Handle walltime units uniformly. #209

Open gdevenyi opened 4 years ago

gdevenyi commented 4 years ago

SLURM decided to be brain-dead and default to using minutes for unformatted numerical --time option, instead of seconds, like SGE/PBS/Torque.

This means we need to be explicit about the supported input formats for walltime.

Torque says: http://docs.adaptivecomputing.com/torque/3-0-5/2.1jobsubmission.php

walltime    seconds, or [[HH:]MM:]SS    Maximum amount of real time during which the job can be in the running state.

SGE says: https://linux.die.net/man/1/sge_types

time_specifier

A time specifier either consists of a positive decimal, hexadecimal or octal integer constant, in which case the value is interpreted to be in seconds, or is built by 3 decimal integer numbers separated by colon signs where the first number counts the hours, the second the minutes and the third the seconds. If a number would be zero it can be left out but the separating colon must remain (e.g. 1:0:1 = 1::1 means 1 hours and 1 second).

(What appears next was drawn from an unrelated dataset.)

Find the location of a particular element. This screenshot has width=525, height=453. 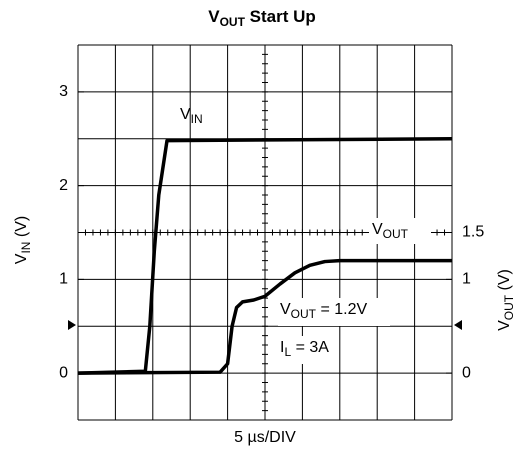

y-tick-label: 0 is located at coordinates (64, 372).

SLURM says: https://slurm.schedmd.com/sbatch.html

-t, --time=<time>
Set a limit on the total run time of the job allocation. If the requested time limit exceeds the partition's time limit, the job will be left in a PENDING state (possibly indefinitely). The default time limit is the partition's default time limit. When the time limit is reached, each task in each job step is sent SIGTERM followed by SIGKILL. The interval between signals is specified by the Slurm configuration parameter KillWait. The OverTimeLimit configuration parameter may permit the job to run longer than scheduled. Time resolution is one minute and second values are rounded up to the next minute.
A time limit of zero requests that no time limit be imposed. Acceptable time formats include "minutes", "minutes:seconds", "hours:minutes:seconds", "days-hours", "days-hours:minutes" and "days-hours:minutes:seconds".
gdevenyi commented 4 years ago

Proposed solution

  1. Take input, check if it is valid format for specified job submission system, if so pass it through
  2. Also support "h", "m", "s" individual suffixes for numbers
  3. If a flat number is provided, assume seconds, convert for slurm to minutes, print warning if slurm, add more explicit documentation for this.